> **WHAT TO PRODUCE**
Exact copies of all the lines below are required.

> **TASK INPUTS**
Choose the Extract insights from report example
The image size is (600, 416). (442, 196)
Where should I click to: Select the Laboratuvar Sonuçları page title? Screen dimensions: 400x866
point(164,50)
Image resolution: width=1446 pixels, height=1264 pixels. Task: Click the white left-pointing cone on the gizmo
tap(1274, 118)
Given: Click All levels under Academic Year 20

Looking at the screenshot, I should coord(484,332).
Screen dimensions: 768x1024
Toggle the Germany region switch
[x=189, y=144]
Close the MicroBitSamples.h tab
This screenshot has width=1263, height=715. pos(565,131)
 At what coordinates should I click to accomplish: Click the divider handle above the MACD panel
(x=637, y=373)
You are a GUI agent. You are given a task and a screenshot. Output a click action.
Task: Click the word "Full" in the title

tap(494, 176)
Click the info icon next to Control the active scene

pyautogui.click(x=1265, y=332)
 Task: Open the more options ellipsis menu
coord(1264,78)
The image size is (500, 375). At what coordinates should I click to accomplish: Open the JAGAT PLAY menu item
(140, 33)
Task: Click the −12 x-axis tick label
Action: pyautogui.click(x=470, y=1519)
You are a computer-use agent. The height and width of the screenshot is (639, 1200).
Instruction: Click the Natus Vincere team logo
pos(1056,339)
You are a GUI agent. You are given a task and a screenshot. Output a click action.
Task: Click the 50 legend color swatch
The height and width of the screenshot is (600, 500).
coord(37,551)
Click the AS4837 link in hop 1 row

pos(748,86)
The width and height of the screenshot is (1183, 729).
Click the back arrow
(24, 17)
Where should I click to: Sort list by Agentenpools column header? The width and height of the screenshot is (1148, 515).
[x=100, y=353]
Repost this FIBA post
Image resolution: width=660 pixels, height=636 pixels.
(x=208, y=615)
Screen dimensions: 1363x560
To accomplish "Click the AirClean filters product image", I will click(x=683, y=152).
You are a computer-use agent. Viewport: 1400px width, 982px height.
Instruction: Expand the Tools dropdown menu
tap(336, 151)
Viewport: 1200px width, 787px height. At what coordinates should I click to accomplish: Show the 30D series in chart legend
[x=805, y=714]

> **EXERCISE RESULT**
Choose the Extract insights from report example
The image size is (600, 416). (442, 196)
Where should I click to: Select the Laboratuvar Sonuçları page title? Screen dimensions: 400x866
point(164,50)
Image resolution: width=1446 pixels, height=1264 pixels. Task: Click the white left-pointing cone on the gizmo
tap(1274, 118)
Given: Click All levels under Academic Year 20

Looking at the screenshot, I should coord(484,332).
Screen dimensions: 768x1024
Toggle the Germany region switch
[x=189, y=144]
Close the MicroBitSamples.h tab
This screenshot has width=1263, height=715. pos(565,131)
 At what coordinates should I click to accomplish: Click the divider handle above the MACD panel
(x=637, y=373)
You are a GUI agent. You are given a task and a screenshot. Output a click action.
Task: Click the word "Full" in the title

tap(494, 176)
Click the info icon next to Control the active scene

pyautogui.click(x=1265, y=332)
 Task: Open the more options ellipsis menu
coord(1264,78)
The image size is (500, 375). At what coordinates should I click to accomplish: Open the JAGAT PLAY menu item
(140, 33)
Task: Click the −12 x-axis tick label
Action: pyautogui.click(x=470, y=1519)
You are a computer-use agent. The height and width of the screenshot is (639, 1200).
Instruction: Click the Natus Vincere team logo
pos(1056,339)
You are a GUI agent. You are given a task and a screenshot. Output a click action.
Task: Click the 50 legend color swatch
The height and width of the screenshot is (600, 500).
coord(37,551)
Click the AS4837 link in hop 1 row

pos(748,86)
The width and height of the screenshot is (1183, 729).
Click the back arrow
(24, 17)
Where should I click to: Sort list by Agentenpools column header? The width and height of the screenshot is (1148, 515).
[x=100, y=353]
Repost this FIBA post
Image resolution: width=660 pixels, height=636 pixels.
(x=208, y=615)
Screen dimensions: 1363x560
To accomplish "Click the AirClean filters product image", I will click(x=683, y=152).
You are a computer-use agent. Viewport: 1400px width, 982px height.
Instruction: Expand the Tools dropdown menu
tap(336, 151)
Viewport: 1200px width, 787px height. At what coordinates should I click to accomplish: Show the 30D series in chart legend
[x=805, y=714]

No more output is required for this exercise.